→ **Work instructions**: Set down, please, exactly the lines below that run from the line with "Select the doPost" to the line with "The image size is (1320, 691).", both lines included.

→ **Data for this task**:
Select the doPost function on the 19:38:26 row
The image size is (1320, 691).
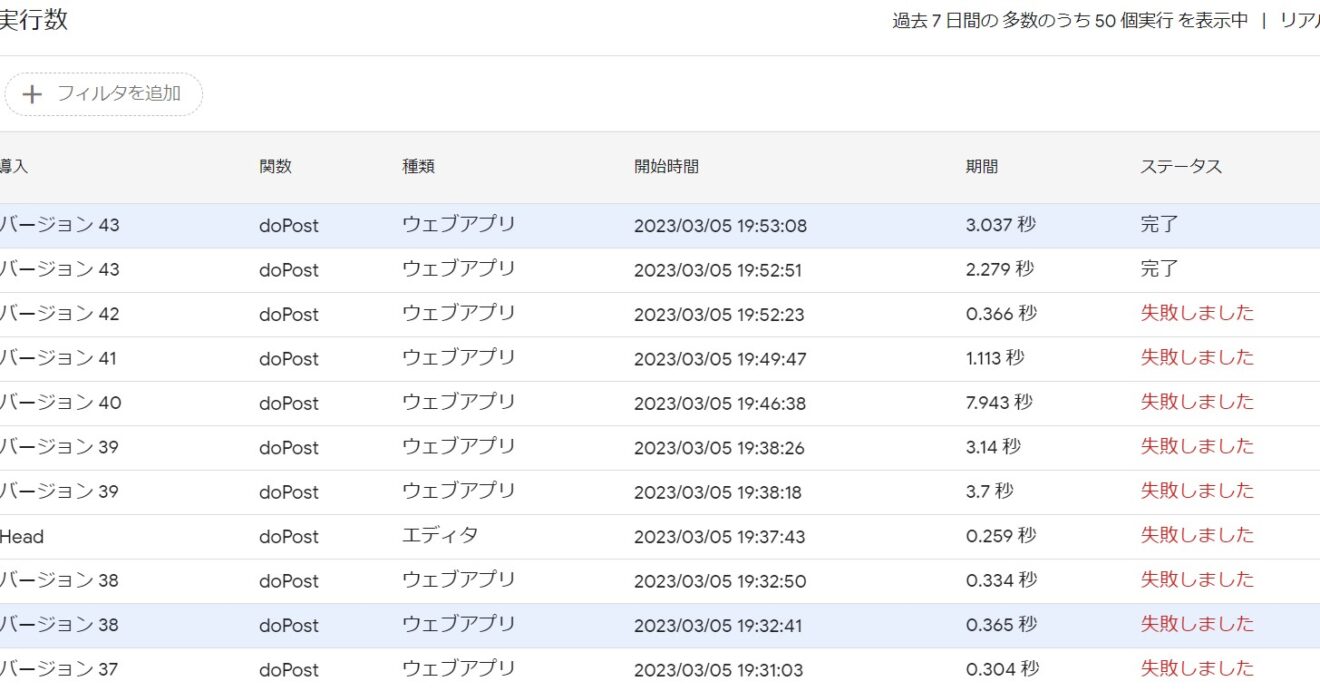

...

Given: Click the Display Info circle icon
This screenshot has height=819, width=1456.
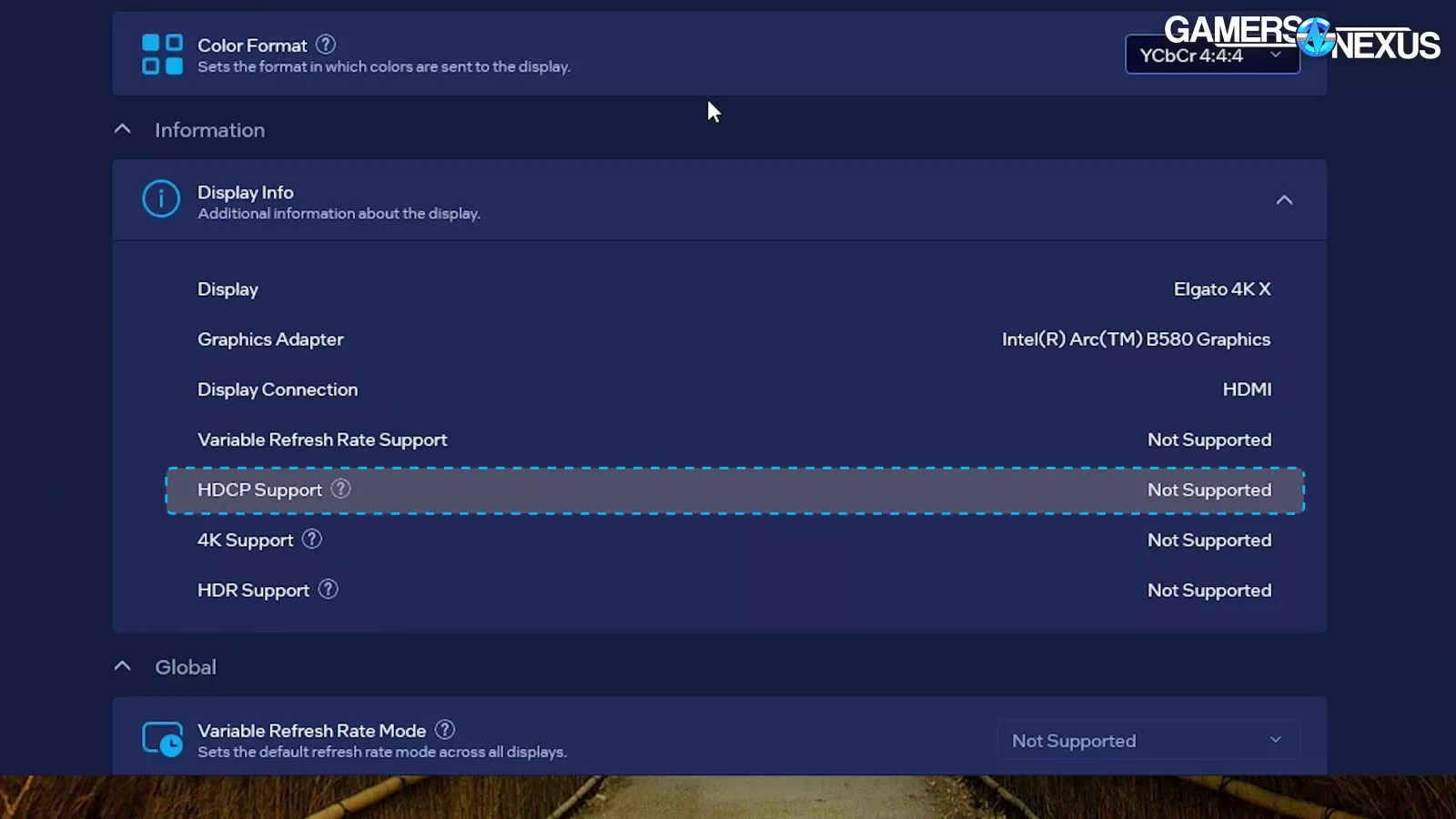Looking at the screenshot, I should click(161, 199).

==

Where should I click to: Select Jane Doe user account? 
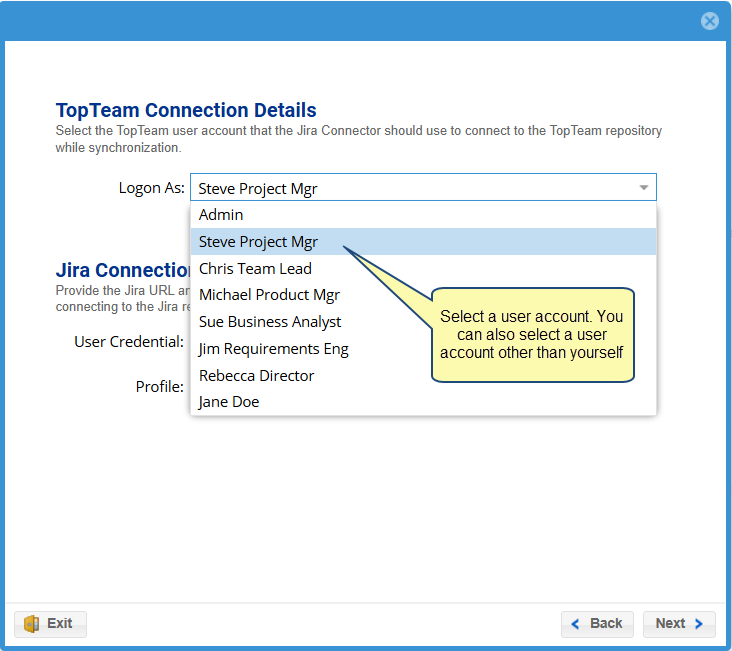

→ **Output of the task**:
Select the doPost function on the 19:38:26 row
The image size is (1320, 691).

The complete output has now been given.